Data Presented Today
In the most currently available data presented today from the ongoing Phase 1/2 study, among 14 gBRCA breast cancer patients treated at the dose of 1mg/day selected for the Phase 3 study, the confirmed RECIST response rate was 50% (7 confirmed objective responses: 1 complete and 6 partial). In addition, there were 5 patients with stable disease lasting at least 24 weeks for an overall clinical benefit response rate at this dose of 86% (12/14). Responses presented in the oral presentation are all confirmed responses.
The median progression-free survival (PFS) has not yet been reached for the gBRCA breast cancer patients. It is anticipated that the median PFS will exceed 6 months in this heavily pre-treated patient population.
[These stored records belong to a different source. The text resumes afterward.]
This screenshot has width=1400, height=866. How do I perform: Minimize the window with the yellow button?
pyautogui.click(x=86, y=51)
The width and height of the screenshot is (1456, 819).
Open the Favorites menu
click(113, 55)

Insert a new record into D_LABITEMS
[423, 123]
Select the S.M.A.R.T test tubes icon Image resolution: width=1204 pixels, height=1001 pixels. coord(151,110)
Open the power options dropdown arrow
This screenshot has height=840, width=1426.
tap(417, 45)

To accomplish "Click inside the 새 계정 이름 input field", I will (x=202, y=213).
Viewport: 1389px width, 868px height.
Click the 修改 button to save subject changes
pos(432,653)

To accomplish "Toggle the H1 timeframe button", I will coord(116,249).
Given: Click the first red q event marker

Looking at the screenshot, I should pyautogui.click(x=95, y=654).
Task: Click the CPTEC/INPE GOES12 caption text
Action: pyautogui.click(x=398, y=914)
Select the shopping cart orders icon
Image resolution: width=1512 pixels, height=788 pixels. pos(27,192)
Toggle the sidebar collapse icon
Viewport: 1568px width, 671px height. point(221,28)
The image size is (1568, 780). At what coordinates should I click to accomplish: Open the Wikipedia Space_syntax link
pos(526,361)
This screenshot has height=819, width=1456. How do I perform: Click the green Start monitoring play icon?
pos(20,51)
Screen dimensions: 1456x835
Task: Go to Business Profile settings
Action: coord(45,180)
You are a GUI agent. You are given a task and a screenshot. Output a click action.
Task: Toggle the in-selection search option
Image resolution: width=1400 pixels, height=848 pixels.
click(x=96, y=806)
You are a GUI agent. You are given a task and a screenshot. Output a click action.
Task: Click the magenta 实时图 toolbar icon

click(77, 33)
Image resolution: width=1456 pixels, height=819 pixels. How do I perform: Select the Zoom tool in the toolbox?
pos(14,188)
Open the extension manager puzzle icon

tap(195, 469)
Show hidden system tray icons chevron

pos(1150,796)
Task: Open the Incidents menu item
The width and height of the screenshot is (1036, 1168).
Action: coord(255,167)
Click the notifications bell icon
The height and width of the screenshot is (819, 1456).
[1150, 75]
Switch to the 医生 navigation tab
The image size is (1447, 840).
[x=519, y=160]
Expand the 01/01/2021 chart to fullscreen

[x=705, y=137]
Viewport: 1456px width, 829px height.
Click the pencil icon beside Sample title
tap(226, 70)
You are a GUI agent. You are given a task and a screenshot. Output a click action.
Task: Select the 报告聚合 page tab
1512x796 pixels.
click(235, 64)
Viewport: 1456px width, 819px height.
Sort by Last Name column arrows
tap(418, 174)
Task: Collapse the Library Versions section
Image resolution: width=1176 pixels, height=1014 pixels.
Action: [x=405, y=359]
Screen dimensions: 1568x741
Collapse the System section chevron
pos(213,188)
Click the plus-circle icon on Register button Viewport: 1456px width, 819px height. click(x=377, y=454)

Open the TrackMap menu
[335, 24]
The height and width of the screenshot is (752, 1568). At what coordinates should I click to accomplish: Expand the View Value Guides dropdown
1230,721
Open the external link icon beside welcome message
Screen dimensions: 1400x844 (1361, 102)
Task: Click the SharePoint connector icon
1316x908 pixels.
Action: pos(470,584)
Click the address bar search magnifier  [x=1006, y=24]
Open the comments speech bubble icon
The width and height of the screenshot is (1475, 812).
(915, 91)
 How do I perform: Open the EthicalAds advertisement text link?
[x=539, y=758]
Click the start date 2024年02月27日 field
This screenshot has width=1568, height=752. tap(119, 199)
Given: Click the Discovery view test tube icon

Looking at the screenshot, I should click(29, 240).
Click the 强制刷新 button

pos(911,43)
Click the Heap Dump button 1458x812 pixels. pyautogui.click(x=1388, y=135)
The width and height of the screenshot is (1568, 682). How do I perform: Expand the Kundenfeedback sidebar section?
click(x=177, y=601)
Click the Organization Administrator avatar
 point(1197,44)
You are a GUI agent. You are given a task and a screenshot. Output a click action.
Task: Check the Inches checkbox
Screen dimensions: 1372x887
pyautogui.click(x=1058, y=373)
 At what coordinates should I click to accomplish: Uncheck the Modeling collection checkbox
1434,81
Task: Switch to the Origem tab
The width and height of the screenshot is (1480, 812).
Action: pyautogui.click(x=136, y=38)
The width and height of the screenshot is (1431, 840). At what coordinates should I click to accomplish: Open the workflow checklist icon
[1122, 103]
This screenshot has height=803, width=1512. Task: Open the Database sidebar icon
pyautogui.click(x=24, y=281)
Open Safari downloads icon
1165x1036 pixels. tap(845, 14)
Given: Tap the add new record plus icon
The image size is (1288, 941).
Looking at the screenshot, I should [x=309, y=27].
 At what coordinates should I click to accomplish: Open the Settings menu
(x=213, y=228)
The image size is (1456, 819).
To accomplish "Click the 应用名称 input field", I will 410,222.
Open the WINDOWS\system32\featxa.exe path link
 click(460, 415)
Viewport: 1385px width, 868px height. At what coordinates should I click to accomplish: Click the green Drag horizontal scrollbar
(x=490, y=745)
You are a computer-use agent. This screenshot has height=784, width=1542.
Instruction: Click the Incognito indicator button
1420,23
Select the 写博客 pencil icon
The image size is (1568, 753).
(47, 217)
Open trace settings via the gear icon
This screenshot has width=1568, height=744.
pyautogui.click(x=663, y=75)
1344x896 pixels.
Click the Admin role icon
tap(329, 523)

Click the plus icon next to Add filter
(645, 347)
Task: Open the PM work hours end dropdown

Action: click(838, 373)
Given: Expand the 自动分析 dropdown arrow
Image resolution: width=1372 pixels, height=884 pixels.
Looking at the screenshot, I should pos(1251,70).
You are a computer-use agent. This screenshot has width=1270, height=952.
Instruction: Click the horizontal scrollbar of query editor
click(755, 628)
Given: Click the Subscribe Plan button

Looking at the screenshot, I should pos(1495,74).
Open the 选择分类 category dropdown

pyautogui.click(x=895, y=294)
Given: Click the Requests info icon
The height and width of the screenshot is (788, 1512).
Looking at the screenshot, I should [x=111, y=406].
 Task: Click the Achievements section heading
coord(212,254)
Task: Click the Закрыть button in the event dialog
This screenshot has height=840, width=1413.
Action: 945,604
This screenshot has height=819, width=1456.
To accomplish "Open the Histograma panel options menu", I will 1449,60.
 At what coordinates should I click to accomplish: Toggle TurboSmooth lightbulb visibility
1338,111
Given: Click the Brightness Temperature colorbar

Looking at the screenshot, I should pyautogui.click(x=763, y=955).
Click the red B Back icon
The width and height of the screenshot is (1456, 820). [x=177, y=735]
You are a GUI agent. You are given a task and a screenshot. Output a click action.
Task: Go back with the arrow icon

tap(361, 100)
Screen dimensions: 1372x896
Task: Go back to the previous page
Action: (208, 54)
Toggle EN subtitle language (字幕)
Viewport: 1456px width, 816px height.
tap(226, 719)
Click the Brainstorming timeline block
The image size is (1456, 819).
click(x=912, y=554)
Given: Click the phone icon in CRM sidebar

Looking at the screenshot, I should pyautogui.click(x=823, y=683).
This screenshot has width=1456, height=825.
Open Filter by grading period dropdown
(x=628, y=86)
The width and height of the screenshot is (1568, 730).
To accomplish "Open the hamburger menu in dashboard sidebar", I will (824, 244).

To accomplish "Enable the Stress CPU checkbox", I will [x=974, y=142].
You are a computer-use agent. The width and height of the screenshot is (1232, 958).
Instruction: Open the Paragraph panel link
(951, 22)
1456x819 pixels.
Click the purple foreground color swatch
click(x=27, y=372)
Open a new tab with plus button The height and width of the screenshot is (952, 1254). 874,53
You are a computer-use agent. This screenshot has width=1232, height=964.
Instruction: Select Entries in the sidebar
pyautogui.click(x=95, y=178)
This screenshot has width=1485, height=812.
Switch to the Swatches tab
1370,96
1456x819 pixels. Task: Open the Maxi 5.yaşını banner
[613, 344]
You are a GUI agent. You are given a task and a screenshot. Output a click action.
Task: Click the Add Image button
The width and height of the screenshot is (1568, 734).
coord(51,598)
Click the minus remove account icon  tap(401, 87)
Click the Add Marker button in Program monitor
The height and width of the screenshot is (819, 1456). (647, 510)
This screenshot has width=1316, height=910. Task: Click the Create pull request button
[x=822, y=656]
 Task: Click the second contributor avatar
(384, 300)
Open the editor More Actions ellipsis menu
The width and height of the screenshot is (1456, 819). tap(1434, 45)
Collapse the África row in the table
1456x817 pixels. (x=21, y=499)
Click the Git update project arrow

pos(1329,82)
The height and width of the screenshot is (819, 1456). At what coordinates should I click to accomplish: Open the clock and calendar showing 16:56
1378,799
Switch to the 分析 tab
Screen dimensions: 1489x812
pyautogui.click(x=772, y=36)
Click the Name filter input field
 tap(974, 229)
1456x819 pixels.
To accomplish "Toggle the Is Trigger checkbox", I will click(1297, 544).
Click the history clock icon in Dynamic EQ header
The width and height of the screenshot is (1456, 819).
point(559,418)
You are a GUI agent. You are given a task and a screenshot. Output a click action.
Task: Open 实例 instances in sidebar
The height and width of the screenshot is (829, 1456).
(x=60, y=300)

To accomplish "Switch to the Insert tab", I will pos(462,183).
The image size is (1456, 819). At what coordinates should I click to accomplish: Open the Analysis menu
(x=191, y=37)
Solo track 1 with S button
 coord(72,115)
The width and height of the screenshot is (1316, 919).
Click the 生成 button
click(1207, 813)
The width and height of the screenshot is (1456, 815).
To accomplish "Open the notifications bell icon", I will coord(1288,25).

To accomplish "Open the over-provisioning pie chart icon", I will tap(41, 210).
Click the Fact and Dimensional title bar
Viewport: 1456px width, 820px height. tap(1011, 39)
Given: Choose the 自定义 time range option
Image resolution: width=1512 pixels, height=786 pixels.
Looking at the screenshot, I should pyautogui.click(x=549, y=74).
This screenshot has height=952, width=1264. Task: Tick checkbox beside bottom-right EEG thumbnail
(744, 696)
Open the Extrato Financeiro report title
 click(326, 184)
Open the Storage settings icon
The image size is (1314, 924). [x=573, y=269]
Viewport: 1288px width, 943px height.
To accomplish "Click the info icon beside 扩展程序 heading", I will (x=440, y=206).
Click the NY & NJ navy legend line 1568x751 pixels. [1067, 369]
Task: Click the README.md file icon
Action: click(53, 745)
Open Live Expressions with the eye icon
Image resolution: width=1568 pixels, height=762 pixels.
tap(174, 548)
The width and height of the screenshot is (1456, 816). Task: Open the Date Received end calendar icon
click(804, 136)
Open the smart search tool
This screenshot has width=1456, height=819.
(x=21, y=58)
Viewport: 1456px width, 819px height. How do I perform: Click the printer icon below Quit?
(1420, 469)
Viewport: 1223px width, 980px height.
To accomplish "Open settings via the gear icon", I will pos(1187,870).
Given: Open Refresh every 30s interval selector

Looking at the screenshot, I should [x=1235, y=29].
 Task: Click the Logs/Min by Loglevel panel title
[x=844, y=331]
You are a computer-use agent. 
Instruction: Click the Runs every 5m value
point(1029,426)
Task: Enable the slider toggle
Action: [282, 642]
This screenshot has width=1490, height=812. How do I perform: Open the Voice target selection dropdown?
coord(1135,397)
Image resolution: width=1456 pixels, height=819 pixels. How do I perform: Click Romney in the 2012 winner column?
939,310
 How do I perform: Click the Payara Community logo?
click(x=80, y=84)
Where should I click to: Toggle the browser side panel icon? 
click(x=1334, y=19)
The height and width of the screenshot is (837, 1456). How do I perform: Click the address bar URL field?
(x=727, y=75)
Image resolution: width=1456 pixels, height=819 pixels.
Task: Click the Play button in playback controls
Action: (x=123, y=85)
In the complete cohort of 18 gBRCA breast cancer patients, which included 6 patients from the dose escalation cohort at doses ranging from 900 µg to 1100 µg and 12 patients from the dose expansion cohort at a dose of 1.0 mg, the RECIST response rate was 44% or 8 of 18 patients with 1 complete and 7 partial responses. The clinical benefit rate was 72% or 13 of 18 patients with 5 patients having stable disease in excess of 24 weeks. Treatment is ongoing in 9 of the 18 breast cancer patients in the study.